● PROBLEM TO SOLVE
Lines below that include "header" are the answer; copy each one.

==== RECORDS ====

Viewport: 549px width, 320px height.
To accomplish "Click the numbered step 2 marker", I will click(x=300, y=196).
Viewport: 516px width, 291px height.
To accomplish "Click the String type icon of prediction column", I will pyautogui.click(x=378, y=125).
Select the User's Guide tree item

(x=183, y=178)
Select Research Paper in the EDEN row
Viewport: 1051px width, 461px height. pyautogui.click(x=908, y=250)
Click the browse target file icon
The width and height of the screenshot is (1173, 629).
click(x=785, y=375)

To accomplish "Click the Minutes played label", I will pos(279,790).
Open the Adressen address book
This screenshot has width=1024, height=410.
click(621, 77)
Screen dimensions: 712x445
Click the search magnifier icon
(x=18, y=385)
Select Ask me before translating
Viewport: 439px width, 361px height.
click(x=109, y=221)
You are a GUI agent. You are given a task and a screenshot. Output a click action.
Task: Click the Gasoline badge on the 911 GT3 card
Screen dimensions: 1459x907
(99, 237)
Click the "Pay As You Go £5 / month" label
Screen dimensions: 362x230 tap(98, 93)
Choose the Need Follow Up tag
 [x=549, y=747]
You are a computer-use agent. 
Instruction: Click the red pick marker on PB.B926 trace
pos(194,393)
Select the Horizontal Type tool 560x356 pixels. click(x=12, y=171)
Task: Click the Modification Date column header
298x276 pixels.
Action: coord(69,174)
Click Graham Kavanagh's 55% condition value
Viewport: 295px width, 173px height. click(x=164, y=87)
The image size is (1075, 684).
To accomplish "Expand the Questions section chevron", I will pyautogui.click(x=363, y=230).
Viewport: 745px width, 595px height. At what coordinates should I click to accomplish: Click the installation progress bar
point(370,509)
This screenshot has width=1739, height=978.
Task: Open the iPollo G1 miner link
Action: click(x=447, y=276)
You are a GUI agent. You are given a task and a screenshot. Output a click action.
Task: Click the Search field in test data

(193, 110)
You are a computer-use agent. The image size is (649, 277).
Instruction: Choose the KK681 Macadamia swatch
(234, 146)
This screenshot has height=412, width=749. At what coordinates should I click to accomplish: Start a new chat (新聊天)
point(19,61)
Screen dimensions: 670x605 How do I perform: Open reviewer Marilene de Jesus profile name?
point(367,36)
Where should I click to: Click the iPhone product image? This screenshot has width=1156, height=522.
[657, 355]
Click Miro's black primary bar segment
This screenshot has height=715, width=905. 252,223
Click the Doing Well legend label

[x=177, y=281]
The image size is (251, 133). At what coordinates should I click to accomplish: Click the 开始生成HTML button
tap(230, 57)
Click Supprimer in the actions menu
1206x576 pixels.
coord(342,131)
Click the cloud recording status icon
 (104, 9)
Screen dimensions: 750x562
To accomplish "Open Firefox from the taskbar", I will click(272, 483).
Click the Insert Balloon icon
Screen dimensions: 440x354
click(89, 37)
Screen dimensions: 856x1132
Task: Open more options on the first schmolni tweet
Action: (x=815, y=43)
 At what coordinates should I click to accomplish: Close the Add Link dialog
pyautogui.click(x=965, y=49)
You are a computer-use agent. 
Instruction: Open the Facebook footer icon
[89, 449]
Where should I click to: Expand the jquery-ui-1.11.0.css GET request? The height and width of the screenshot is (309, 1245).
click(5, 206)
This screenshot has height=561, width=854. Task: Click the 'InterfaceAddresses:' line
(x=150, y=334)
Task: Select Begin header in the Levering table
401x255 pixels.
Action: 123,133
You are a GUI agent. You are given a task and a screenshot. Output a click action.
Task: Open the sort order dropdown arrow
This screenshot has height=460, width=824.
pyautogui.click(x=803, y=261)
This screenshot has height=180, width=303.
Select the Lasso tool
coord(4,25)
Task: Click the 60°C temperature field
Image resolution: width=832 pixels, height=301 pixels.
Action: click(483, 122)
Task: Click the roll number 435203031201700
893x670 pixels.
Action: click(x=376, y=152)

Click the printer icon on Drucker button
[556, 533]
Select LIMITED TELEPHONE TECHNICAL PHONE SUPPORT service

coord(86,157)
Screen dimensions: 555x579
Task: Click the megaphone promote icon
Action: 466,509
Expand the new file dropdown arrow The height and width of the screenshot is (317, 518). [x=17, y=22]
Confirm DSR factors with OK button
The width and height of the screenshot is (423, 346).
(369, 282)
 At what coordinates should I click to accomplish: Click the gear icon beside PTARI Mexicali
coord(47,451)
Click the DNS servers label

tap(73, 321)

====

● THE COMPLETED TASK
Task: Click the Modification Date column header
Task: Select Begin header in the Levering table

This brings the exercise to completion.